CISO Says Characterizing Payoff as Bug Bounty Was Wrong
Hindsight, as they say, is 20/20. The axiom has never been truer than for postmortems into data breach responses.
See Also: Effective Cyber Threat Hunting Requires an Actor and Incident Centric Approach
Uber, the controversial ride-sharing company, arguably set the lowest bar after it waited a year before disclosing that hackers accessed 57 million accounts of its riders and drivers around October 2016. The breach was first disclosed in November 2017 (see Uber Concealed Breach of 57 Million Accounts for a Year).
It later emerged that Uber paid $100,000 through bug-bounty program HackerOne to the two men who discovered the leak. But the payment was positioned as a bug bounty even though the finders made extortion-like demands.
On Tuesday, Uber CISO John Flynn testified before the U.S. Senate Subcommittee on Consumer Protection, Product Safety, Insurance, and Data Security. Flynn told senators that the company should have notified the public sooner about the breach, and that paying off the hackers was wrong.
“We recognize that the bug bounty program was not appropriate vehicle for dealing with intruders who seek to extort funds from the company,” Flynn said. “While the incident remains under investigation by the company and others, I echo statements by Uber’s new leadership that it was wrong to not disclose the breach earlier.”
Bridging Bug Gaps
Bug bounty programs have helped bridge an uncomfortable gap: those who find software vulnerabilities in applications but don’t work for the particular vendor.
The bounties incentivize vulnerability hunters to turn over their findings so a patch can be developed rather than release the information publicly, which can put users at risk.
Uber launched its bug bounty program through HackerOne in 2015. HackerOne CEO Marten Mickos told the committee that 63,000 vulnerabilities have been found and fixed using his company’s platform.
HackerOne contracts with organizations to run structured bug bounty programs with researchers.
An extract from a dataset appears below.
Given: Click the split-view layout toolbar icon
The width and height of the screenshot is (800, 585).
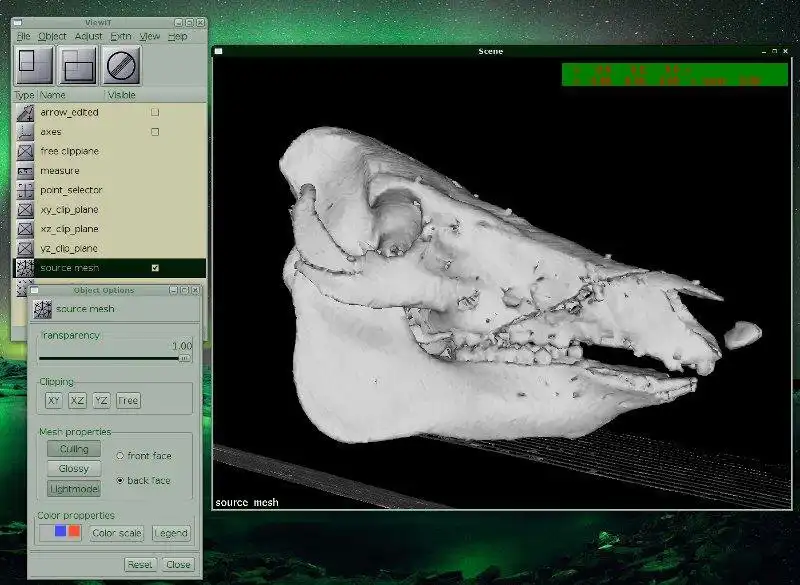Looking at the screenshot, I should tap(33, 65).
The average payout for a vulnerability is $500, and the maximum bounty from one company that uses HackerOne is now $250,000, Mickos said.
“No other method has been shown to produce similar results with such favorable economics,” Mickos testified.
Mickos said he could not discuss the Uber situation, as legal proceedings remain underway.
Flynn told the committee that Uber received an anonymous email on Nov. 14, 2016, saying data had been leaked and demanding a six-figure payment.
Uber confirmed the data was legitimate. The source was a back-up file stored on Amazon’s S3 storage service. The credentials to access the storage bucket had been left on GitHub, the web-based code sharing and development platform.
The data included 25 million Uber users in the U.S., of which 4.1 million were drivers. For the driver accounts, 600,000 contained the license numbers. Nearly all of the data sets including names, email addresses and phone numbers. For some users, Uber ID and location data was leaked, along with tokens or hashed and salted passwords.
Eventually, Flynn said the company figured out one person in Florida had accessed the data, and the person who contacted Uber lived in Canada. Uber paid the two $100,000 after receiving assurances from the two individuals that the data would be destroyed.
“Our primary goal in paying the intruders was to protect our consumers’ data,” Flynn said. “This was not done in a way that is consistent with the way our bounty program normally operates, however. In my view, the key distinction regarding this incident is that the intruders not only found a weakness, they also exploited the vulnerability in a malicious fashion to access and download data.”
U.S. Sen. Jerry Moran, R-Kan., chairman of the committee, pressed Flynn on how Uber justified not notifying consumers more quickly, after discovering the breach.
Flynn responded: “Senator, there’s no justification for that.”
Uber is facing a variety of investigations from regulators in the United Sates, United Kingdom, Australia and the Philippines. In the United States, several state attorneys general have probes underway, including Illinois, New York, Connecticut and Massachusetts. Forty-eight states have mandatory breach notification laws, but there is no federal law.
During questioning by U.S. Sen. Richard Blumenthal, D-Conn., Flynn said that one mistake Uber made was not having right legal representatives around when it was trying to determine if the company was bound to any breach notification requirements.
Flynn added that Uber is in the process of updating its policies and guidance to ensure that bug bounties aren’t a negotiable item. HackerOne’s Mickos says paying extortion demands using HackerOne is forbidden.